Jutro zaczyna sie moj urlop, rzutem na tasme pokaze to co udalo mi sie przed wyjazdem dokonczyc.
I zaraz lece sie pakowac ;)
Bedzie totalny misz masz, ale w jednym temacie szycia, zaczne od szarych narzut.
Wymiary okolo 180x 150cm





Wakacyjna lniana torba na podszewce, zapinana na zamek.
Ktora pomiesci naprawde duzo :)




Troche pastelowych zawieszek do pokoikow dzieciecych.





I obrazek z okazji Sakramentu Bierzmowania.

Zycze Wam udanych wakacji tak goracych jak dzis ;)
Trzymajcie sie.
Usciski
Atena

środa, 18 marca 2015

pastels ♥

Jasne, cukierkowe pastele to wlasnie one ciesza sie najwieksza popularnoscia.
Dlatego dzis jest bardzo pastelowo.
Moze tez dlatego ze na zwenatrz piekne slonko, temperatury wzrastaja.
I wszystkie cebule w donicy mienia sie kolorami.
Lubie zerkac w ciagu dnia wlasnie w tamta strone. O nich bedzie mam nadzieje nastepnym razem :) niech jeszcze ciut podrosna.
 

Pamiatka chrztu
 

Mata 120x120cm podszta polarem
 








Pozdrawiam wiosennie
Atena


piątek, 19 grudnia 2014

☆ STARS ☆

Tradycyjne swiateczne kolory czerwien i biel.
To one ostatnio zaprzataly moja glowe.
Kasia bo wlasnie dla niej je uszylam, poprosila mnie o gwiezdne poduszki w dwoch rozmiarach, plus girlanda- gwiazdkowa rzecz jasna :) 
Poduszki maja szeroki pas boczny wykonczony z obu stron wypustka dlatego moim zdaniem tak interesujaco wygladaja. Sa na zamek wiec bez problemu mozna poszewke sciagnac i wyprac.








☆ ☆☆

Zostanmy w swiatecznym klimacie.
Bardzo lubie gdy w tym wlasnie czasie w domu migocze, swieci, pachnie swierkiem.
Dom przybiera zupelnie inny wyraz, jest jakos tak przytulniej bardziej nastrojowo, nawet szybko zapadajacy zmrok nie jest straszny a wrecz przeciwnie.
Zapalam wtedy wszystkie swieczki, lampki i lampiony.
Jest magicznie, czekam...







Sle gorace pozdrowienia!
Atena

poniedziałek, 8 lipca 2013

Promyk

Witajcie kochani!

Jak minął weekend?
Ja caly odpoczywalam na tarasie, pogoda byla piekna, nigdzie nie chcialo sie wyruszac, cieszylam sie po prostu chwila.
Zrobilam nareszcie sesje na tarasie, ale o niej bedzie za pare dni, jeszcze przed moim wyjazdem na urlop.
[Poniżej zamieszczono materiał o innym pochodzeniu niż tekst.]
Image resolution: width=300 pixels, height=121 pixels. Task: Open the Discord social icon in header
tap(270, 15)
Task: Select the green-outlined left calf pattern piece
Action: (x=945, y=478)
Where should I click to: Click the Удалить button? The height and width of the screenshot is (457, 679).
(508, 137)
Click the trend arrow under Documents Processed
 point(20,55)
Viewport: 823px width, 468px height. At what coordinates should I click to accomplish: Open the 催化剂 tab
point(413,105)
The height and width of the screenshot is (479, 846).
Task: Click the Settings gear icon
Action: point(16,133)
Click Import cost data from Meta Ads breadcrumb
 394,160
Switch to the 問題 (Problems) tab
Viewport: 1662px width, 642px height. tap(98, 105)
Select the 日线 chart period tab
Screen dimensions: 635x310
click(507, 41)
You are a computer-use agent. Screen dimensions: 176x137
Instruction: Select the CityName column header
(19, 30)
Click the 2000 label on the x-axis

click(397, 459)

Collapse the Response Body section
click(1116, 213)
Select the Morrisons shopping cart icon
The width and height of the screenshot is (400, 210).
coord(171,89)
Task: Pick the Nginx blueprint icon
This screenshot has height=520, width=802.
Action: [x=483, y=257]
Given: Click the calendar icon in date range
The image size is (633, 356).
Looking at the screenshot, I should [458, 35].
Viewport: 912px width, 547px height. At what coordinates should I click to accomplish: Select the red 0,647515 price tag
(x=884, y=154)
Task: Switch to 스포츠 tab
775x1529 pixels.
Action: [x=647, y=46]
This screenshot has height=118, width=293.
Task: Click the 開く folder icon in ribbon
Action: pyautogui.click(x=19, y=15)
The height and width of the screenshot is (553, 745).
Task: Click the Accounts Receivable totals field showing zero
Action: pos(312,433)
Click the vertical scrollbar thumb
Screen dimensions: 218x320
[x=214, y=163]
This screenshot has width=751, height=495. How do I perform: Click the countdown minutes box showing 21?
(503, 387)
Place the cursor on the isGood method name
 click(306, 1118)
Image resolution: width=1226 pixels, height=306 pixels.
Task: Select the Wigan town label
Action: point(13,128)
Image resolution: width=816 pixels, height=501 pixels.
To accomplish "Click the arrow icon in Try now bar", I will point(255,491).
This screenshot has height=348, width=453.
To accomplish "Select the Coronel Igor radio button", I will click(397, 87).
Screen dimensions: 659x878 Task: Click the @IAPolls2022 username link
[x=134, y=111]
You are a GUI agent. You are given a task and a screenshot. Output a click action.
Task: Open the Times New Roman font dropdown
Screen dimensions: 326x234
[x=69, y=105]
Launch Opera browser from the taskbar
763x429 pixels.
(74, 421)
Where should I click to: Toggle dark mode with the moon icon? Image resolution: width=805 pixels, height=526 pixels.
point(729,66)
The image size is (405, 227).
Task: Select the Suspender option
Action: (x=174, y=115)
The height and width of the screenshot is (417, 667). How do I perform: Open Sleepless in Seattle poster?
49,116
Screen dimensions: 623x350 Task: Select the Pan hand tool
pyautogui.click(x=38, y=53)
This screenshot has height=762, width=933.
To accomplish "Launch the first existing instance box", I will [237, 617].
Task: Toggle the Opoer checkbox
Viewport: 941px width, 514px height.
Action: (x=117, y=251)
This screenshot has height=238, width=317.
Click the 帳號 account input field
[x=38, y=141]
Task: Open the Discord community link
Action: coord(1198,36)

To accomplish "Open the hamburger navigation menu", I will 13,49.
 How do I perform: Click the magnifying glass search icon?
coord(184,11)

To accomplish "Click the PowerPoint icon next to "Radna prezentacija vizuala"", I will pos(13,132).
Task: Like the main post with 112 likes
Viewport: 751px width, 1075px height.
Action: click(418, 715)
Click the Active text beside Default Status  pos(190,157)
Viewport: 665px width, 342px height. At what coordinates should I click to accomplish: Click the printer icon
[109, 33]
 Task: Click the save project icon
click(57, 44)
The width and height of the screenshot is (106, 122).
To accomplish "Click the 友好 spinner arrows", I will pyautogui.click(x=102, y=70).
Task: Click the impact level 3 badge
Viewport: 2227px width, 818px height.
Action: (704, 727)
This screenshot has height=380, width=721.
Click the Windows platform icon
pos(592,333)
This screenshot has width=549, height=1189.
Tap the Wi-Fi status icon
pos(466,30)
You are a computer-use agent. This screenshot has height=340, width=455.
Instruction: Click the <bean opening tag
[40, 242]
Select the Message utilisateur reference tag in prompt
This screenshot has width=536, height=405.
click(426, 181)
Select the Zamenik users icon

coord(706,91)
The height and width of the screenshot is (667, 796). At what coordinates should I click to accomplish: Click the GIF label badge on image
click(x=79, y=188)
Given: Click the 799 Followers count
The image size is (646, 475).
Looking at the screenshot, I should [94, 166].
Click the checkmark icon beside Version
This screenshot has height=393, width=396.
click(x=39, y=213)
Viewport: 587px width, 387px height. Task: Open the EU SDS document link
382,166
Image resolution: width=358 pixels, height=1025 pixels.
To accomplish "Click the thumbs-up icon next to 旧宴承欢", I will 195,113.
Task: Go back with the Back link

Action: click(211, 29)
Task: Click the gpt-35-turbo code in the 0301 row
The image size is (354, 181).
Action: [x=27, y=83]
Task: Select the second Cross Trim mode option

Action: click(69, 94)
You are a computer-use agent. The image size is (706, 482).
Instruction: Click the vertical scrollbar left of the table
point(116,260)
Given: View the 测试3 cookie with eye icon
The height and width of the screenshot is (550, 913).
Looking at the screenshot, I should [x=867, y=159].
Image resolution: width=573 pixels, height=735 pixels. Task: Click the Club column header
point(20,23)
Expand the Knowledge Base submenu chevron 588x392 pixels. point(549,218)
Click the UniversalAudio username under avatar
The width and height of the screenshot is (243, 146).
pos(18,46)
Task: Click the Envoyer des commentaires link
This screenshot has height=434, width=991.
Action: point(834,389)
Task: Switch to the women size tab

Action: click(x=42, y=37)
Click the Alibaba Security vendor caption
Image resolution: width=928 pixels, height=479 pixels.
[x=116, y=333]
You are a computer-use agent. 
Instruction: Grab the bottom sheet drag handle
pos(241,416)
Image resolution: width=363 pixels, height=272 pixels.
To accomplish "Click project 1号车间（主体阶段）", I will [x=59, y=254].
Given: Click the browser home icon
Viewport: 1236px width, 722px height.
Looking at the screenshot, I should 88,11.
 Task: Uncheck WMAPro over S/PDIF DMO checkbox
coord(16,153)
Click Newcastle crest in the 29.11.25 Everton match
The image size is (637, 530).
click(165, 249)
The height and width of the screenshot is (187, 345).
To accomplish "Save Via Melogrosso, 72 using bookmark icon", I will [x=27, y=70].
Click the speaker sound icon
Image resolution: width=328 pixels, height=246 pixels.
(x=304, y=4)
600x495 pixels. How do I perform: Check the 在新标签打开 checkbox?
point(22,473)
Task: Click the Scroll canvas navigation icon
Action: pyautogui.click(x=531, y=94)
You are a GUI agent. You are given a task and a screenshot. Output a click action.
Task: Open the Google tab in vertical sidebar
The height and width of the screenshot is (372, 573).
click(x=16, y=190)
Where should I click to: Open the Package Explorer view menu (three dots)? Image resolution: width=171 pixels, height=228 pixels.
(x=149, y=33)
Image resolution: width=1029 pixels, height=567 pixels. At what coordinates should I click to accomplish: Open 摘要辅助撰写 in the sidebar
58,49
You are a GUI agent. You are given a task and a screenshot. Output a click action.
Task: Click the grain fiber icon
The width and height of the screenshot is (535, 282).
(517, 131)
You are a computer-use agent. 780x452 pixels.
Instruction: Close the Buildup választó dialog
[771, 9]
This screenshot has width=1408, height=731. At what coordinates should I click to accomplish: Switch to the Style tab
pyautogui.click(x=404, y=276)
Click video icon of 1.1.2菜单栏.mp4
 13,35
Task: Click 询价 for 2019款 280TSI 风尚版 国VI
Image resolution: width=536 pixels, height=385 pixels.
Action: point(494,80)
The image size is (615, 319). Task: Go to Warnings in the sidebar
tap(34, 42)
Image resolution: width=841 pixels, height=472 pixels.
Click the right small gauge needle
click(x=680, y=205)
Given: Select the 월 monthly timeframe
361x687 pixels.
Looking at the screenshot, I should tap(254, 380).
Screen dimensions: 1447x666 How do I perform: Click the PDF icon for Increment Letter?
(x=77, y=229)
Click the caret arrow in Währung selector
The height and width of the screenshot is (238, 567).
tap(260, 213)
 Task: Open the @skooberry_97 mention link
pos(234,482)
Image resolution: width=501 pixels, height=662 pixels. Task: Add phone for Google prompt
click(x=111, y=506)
Tymczasem, uporzadkowalam zdjecia i nazbieralo sie troche tego co jeszcze nie pokazywam.
A wiec dzis totalny misz-masz, ale szyciowy ;)

Koszyczek tym razem nie szeroki a waski i dlugi, fajnie wyglada jako " wazonik"


Tu mozna sie zastanawiac; co to jest?
A wiec opaska na glowe, tylko moje zapedy aranzacyjne co do zdjec tak daleko zabrnely ze czasami nie wiadomo co jest na zdjeciu najwazniejsze ;)
Opaską oplotłam portfelik.



Seria z kroliczkiem powiekszyla sie o sciereczke kuchenna.



Literki z tkaniny, te sa duzo wieksze niz poprzednie, maja 25cm wysokosci.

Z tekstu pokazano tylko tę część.